Il avait une très grande Bekiout dans les Divrei ‘Hazal, petits Midrashim inclus. Il ne pouvait certes pas se mesurer à
Rav Ovadia Yossef pour la Bekiout dans les Shoutim (responsa), mais
Rav Ovadia Yossef n’avait pas la Bekiout de R. ‘Haim dans les Divrei ‘Hazal et tous ces petits Midrashim.
[Je me souviens qu’au début des années 90 (son père le
Steipler est décédé en 1985) on parlait déjà de
Rav ‘Haim Kanievsky comme d’un des plus grands Bekiim au monde. Aux Etats-Unis il se disait qu’il y avait 3 champions de la Bekiout sur terre:
Rav Ovadia Yossef, Rav ‘Haim Kanievsky et Rav Dovid Kohn (de Flatbush).
Le premier avait une force particulière dans les Shoutim, le second dans les Divrei ‘Hazal/Midrashim, et le troisième dans les Divrei ‘Hazal et aussi dans les sciences !

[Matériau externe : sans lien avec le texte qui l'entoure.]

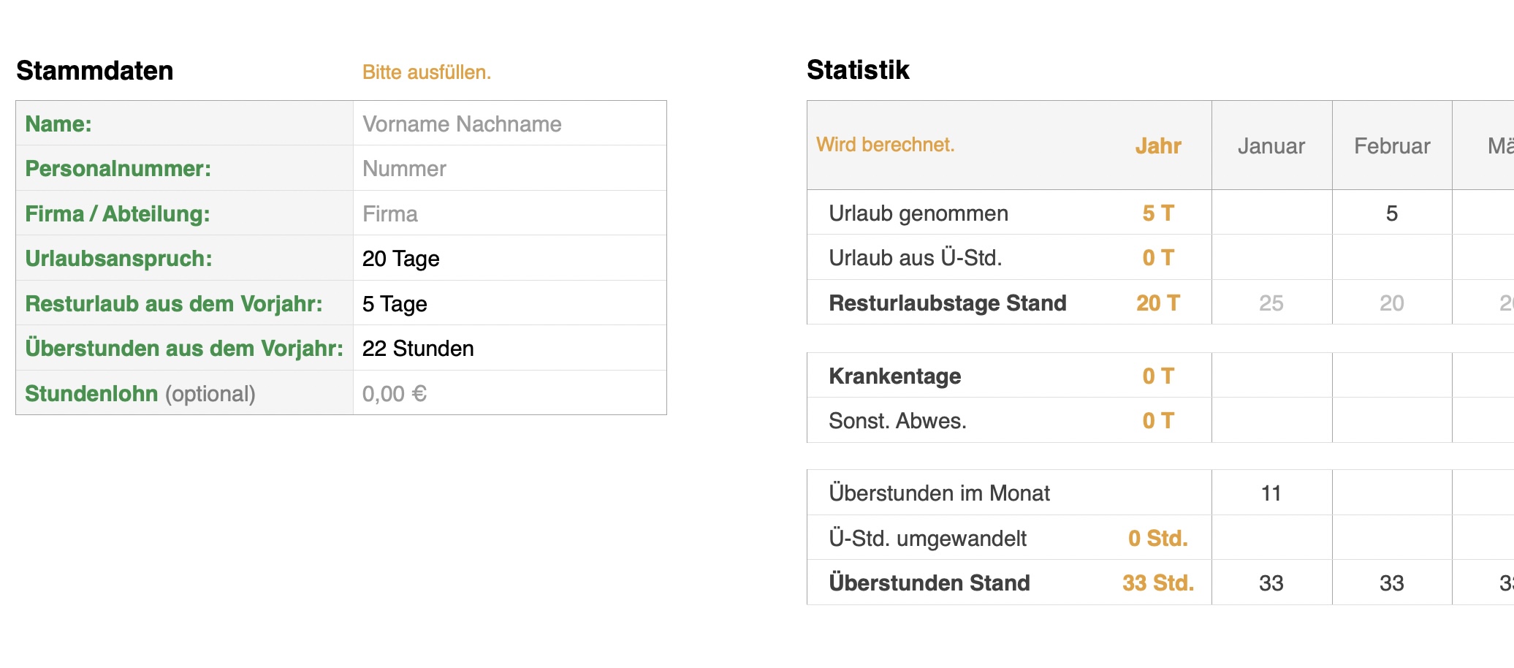
Task: Click the 'Urlaub genommen' Februar cell
Action: [x=1392, y=213]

Rav Kohn a une grande culture générale, associée à une extraordinaire Bekiout.
D’une humilité franche et d’une simplicité déconcertante, c’est un des actuels grands Poskim américains -Ad Méa Veesrim.]
Conclusion de la conclusion :
Nous avons donc perdu ce jour de Shoushan Pourim un précieux Talmid ‘Hakham d’une très grande Bekiout, auteur de plusieurs Sfarim importants
(le titre sur lequel tous s’accordent à lui reconnaitre de l’importance, c’est son Derekh Emouna, mais personnellement j’apprécie grandement aussi plusieurs autres de ses Sfarim), grand Tsadik et « Baal Mofet » dont les prières étaient écoutées comme un Rabbi ‘Hanina Ben Dossa et un Baba Salei.
Il y a largement de quoi pleurer et déplorer cette perte.
Vous me demandez s’il a un remplaçant à ce niveau, je ne le sais pas, mais il est assez évident qu’un Rav identique et équivalent sur tous ces points à la fois, non, il ne doit pas y en avoir, il était unique en son genre.
Par contre pour ce qui est de la Hanhaga
(si votre question portait plus sur cet aspect), oui, il y a ce qu’il faut, B’’H.